Static and Dynamic properties of a Fermi-gas of cooled atoms near a wide Feshbach resonance

TL;DR

This paper introduces the Global Spin Model to analyze static and dynamic behaviors of ultracold fermionic gases near broad Feshbach resonances, revealing high sensitivity of molecular production and BCS condensate formation.

Contribution

The study presents a novel theoretical framework that simplifies the molecular production process to a Landau-Zener problem, highlighting the effects of strong interactions and initial conditions.

Findings

Molecular production is highly sensitive to initial magnetic field values.

A large BCS condensate forms over a broad momentum range.

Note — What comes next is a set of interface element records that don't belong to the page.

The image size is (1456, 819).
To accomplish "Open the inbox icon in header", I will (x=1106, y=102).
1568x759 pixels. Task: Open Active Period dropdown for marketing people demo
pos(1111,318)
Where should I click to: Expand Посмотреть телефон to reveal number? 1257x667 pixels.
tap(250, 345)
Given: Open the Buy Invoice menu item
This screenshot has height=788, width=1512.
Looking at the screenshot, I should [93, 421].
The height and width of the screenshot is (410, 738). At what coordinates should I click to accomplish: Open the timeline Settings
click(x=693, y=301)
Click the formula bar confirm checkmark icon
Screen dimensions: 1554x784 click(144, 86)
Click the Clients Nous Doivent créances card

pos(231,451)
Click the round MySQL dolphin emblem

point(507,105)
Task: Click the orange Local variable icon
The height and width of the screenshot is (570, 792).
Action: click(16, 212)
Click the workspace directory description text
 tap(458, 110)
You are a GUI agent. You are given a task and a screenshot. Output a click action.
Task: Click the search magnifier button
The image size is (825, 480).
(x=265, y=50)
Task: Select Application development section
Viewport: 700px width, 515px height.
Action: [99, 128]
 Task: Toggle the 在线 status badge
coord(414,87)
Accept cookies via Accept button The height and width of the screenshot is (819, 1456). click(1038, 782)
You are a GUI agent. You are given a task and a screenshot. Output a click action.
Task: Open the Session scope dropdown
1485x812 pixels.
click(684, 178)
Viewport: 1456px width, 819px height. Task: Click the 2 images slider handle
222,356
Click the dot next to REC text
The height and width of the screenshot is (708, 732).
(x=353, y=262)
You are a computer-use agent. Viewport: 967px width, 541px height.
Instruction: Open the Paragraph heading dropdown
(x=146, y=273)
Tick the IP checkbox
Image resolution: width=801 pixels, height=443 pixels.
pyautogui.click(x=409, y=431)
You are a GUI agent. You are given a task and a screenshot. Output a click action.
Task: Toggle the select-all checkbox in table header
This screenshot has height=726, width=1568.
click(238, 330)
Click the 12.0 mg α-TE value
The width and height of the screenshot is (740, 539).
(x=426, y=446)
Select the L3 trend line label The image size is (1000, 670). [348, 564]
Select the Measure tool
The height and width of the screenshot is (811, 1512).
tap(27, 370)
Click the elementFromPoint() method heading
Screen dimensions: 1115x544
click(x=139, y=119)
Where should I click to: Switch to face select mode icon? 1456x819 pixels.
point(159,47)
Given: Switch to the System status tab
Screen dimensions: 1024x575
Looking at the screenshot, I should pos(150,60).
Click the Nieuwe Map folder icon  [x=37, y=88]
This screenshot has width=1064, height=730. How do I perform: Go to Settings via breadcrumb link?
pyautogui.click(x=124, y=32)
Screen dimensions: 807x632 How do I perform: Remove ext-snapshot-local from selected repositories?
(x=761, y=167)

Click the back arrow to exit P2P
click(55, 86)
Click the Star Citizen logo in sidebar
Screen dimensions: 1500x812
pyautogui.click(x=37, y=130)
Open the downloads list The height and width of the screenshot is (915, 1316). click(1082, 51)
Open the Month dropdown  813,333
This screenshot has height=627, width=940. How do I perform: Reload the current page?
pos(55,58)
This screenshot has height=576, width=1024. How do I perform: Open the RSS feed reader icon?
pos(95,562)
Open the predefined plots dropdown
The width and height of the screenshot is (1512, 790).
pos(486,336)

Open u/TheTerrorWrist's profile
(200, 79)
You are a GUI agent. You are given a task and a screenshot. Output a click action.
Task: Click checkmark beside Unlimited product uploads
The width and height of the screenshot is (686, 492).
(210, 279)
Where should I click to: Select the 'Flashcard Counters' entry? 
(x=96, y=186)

The model predicts condensate amplitude dependence on detuning and sweep rate.

Abstract

We introduce the Global Spin Model to study the static and dynamic properties of the ultracold fermionic gas near the broad Feshbach resonance. We show that the problem of molecular production, in a single-mode approximation, is reduced to the linear Landau-Zener problem for operators. The strong interaction leads to significant renormalization of the gap between adiabatic levels. In contrast to static problem the close vicinity of exact resonance does not play substantial role. Two main physical results of our theory is the high sensitivity of molecular production to the initial value of magnetic field and generation of a large BCS condensate distributed over a broad range of momenta in a wide range of parameters. We calculate the amplitude of the condensate as function of the initial detuning and the rate of the magnetic field sweep.